American actress (born 1986)

Lily Catherine Gladstone (born August 2, 1986) is an American actress. Raised on the Blackfeet Reservation, Gladstone is of Piegan Blackfeet, Nez Perce, and European heritage. She (Note: Gladstone uses both she/her and they/them pronouns; this article uses she/her pronouns for consistency.) earned critical acclaim for portraying Mollie Kyle, an Osage woman who survived the Osage Indian murders, in Martin Scorsese's crime drama film Killers of the Flower Moon (2023), receiving several accolades; she became the first Native American to win the Golden Globe Award for Best Actress in a Motion Picture – Drama and be nominated for the Academy Award for Best Actress.

Gladstone made her feature film debut in Jimmy P: Psychotherapy of a Plains Indian (2012), and collaborated with filmmaker Kelly Reichardt on the independent films Certain Women (2016) and First Cow (2019). She also appeared in the television series Room 104 (2017–2020), Billions (2016–2023), and Reservation Dogs (2022–2023). Her performance in the crime drama miniseries Under the Bridge (2024) earned her a nomination for a Primetime Emmy Award.

==Early life and education==
Gladstone was born on August 2, 1986, in Kalispell, Montana. Raised on the Blackfeet Reservation in Browning, Montana, she is of Piegan Blackfeet (Siksikaitsitapi) and Nez Perce (Nimíipuu) ancestry on her father's side, and European and Cajun heritage on her mother's side. She is descended from the first cousin of British Prime Minister William Ewart Gladstone. One of her paternal great-great-grandfathers was Kainai Nation chief Red Crow.

Gladstone's desire to portray an Ewok after watching Return of the Jedi at the age of five inspired her to become an actress. One of her first acting experiences as a child was when Missoula Children's Theatre came to her East Glacier, Montana, hometown and cast her as an evil step-sister in Cinderella. Gladstone's family moved to the Seattle area during her middle school years to be closer to her grandmother. There she enrolled in Stone Soup Theatre, a nonprofit educational theatre company for Seattle youth, starring in student films and theses.

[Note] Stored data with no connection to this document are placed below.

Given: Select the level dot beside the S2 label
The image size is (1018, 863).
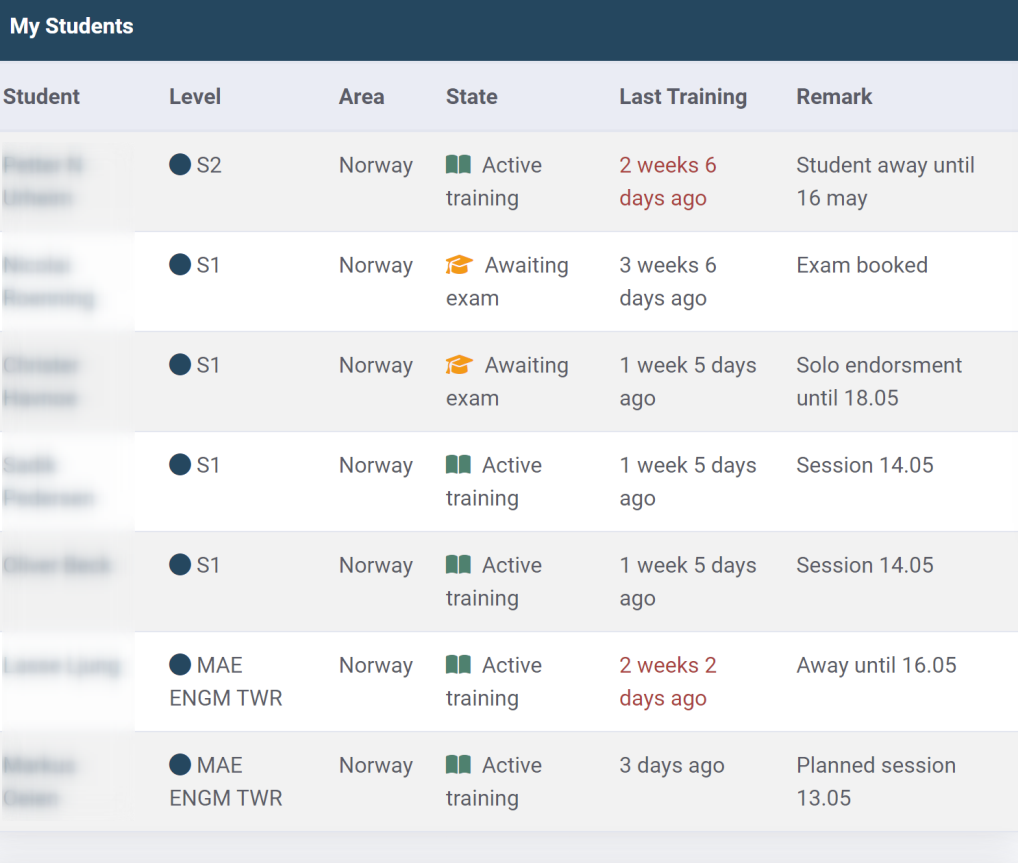Looking at the screenshot, I should [180, 165].
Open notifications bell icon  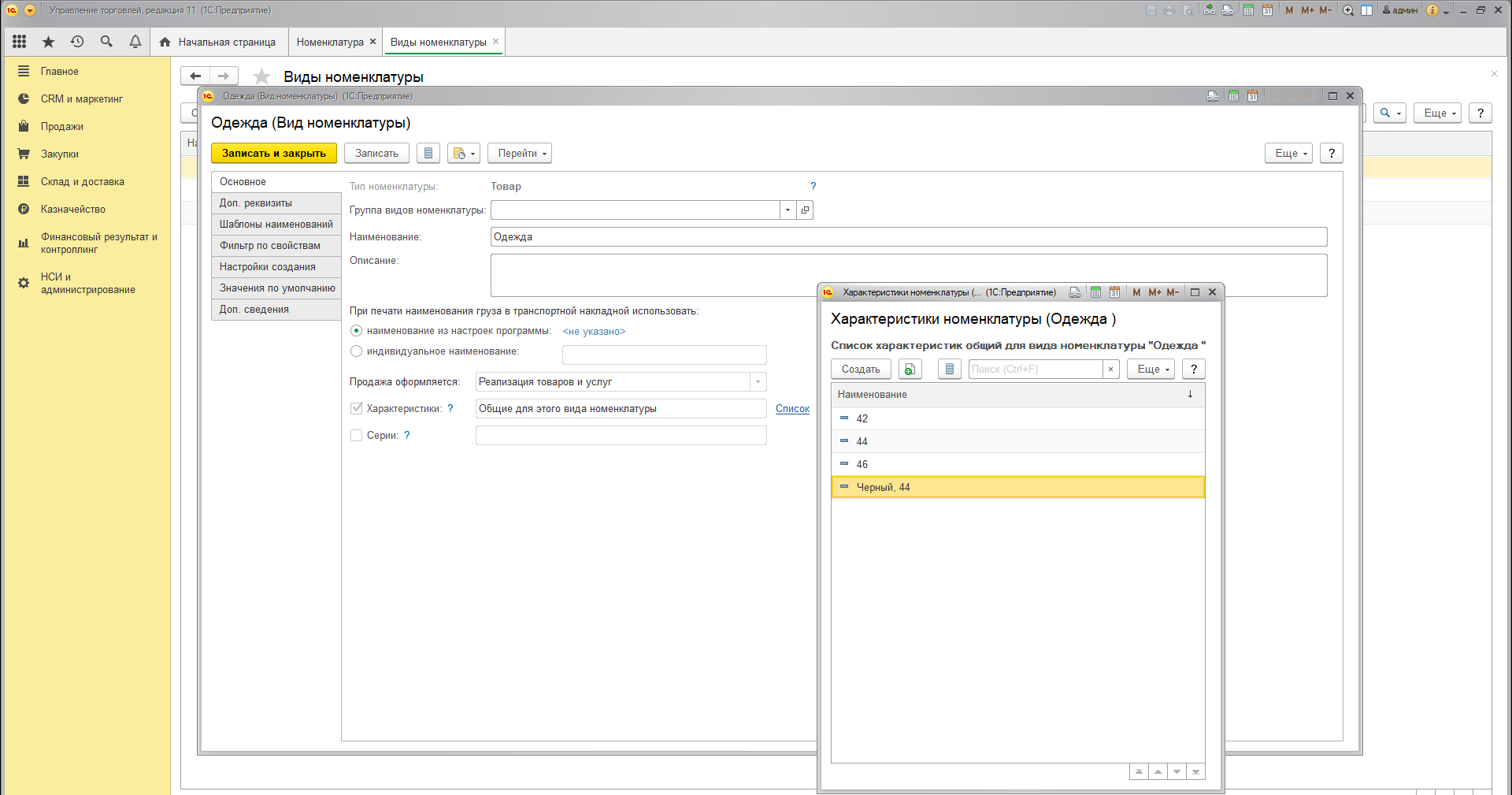(135, 42)
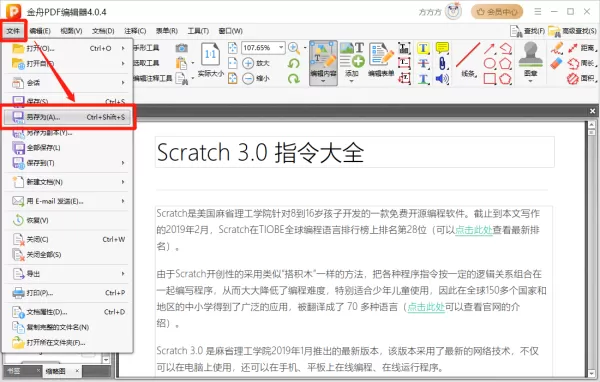Select the Actual Size (1:1) tool
The image size is (600, 382).
[x=210, y=59]
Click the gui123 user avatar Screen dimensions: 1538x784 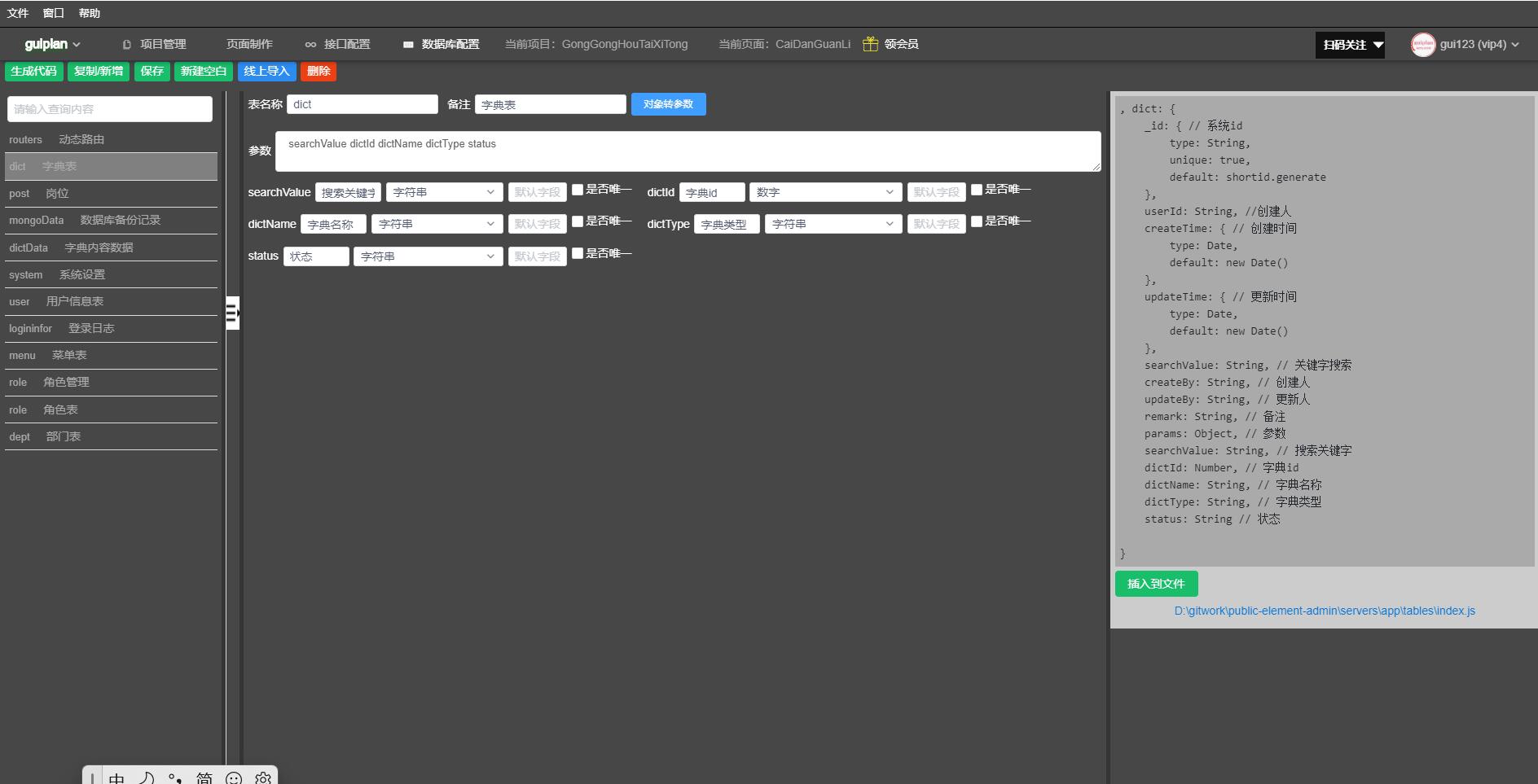[1422, 45]
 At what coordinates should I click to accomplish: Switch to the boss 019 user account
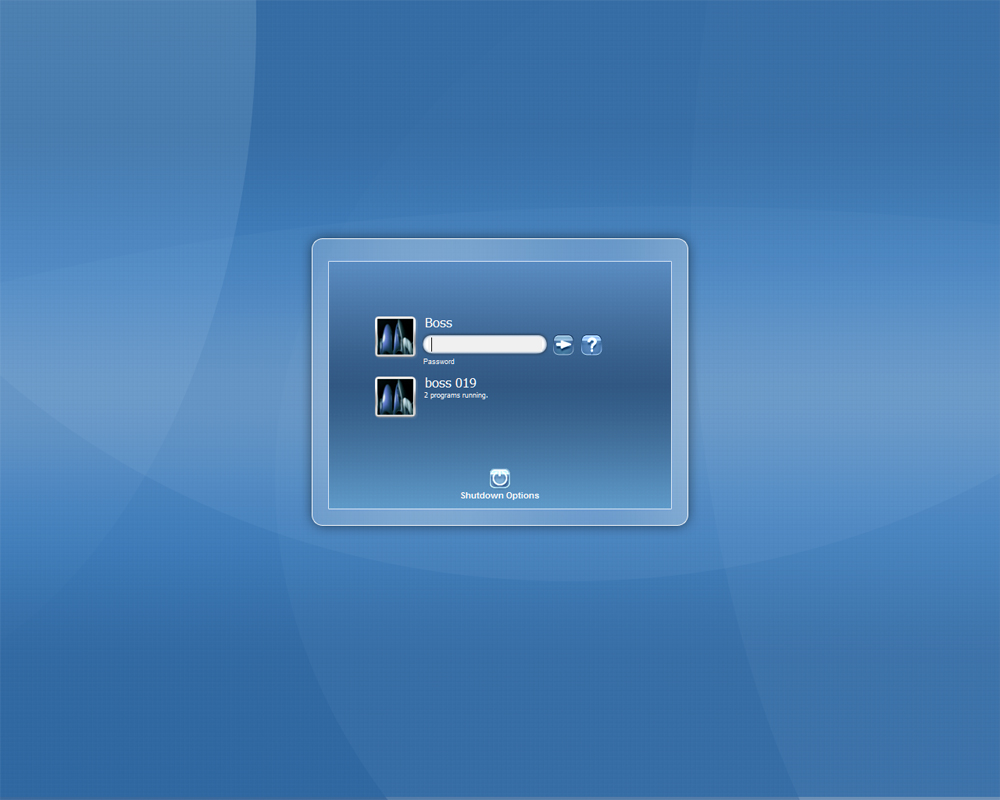click(x=452, y=382)
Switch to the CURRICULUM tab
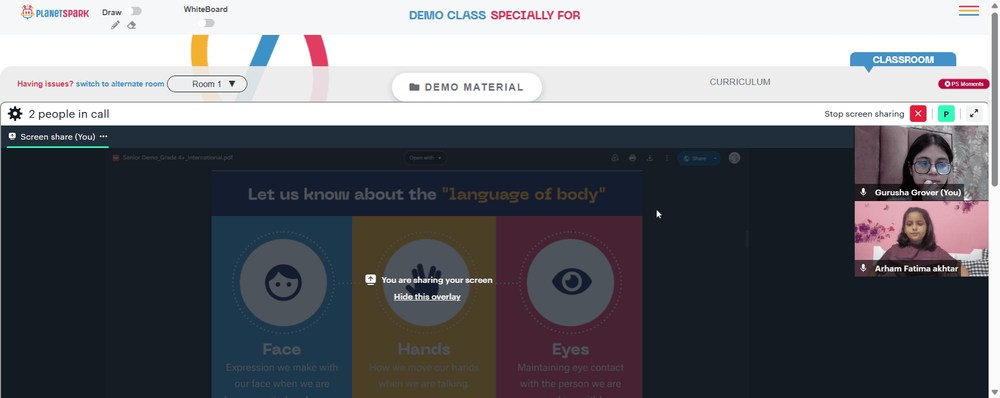Screen dimensions: 1000x398 tap(740, 82)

In 2004 she graduated from Mountlake Terrace High School in Mountlake Terrace, Washington. In 2008 she graduated from the University of Montana with a Bachelor of Fine Arts (BFA) in Acting/Directing and a Native American Studies minor. At the University of Montana, she became interested in Theatre of the Oppressed. At UM, she performed in Riders to the Sea (2006), Richard III (2006), Miss Julie (2007) and Coyote on a Fence (2008). Upon graduating, she taught acting classes and workshops in her Native community. She taught an image theatre acting method she called a "sculpture garden" as violence prevention sponsored by the National Indigenous Women's Resource Center. In 2010, she performed in The Frybread Queen, a co-production by Native Voices at the Autry, the UM School of Theatre and Dance and the Montana Repertory Theatre.

==Career==

=== Early work and breakthrough (2012–2022) ===
Gladstone made her film debut in Jimmy P: Psychotherapy of a Plains Indian (2012). She then acted in Winter in the Blood (2012) and Buster's Mal Heart (2016) before making her career breakthrough as Jamie, a rancher, in Kelly Reichardt's film Certain Women (2016). The role earned Gladstone the Los Angeles Film Critics Association Award for Best Supporting Actress and the Boston Society of Film Critics Award for Best Supporting Actress. She also received nominations for the Independent Spirit Award for Best Supporting Female and Gotham Independent Film Award for Breakthrough Actor.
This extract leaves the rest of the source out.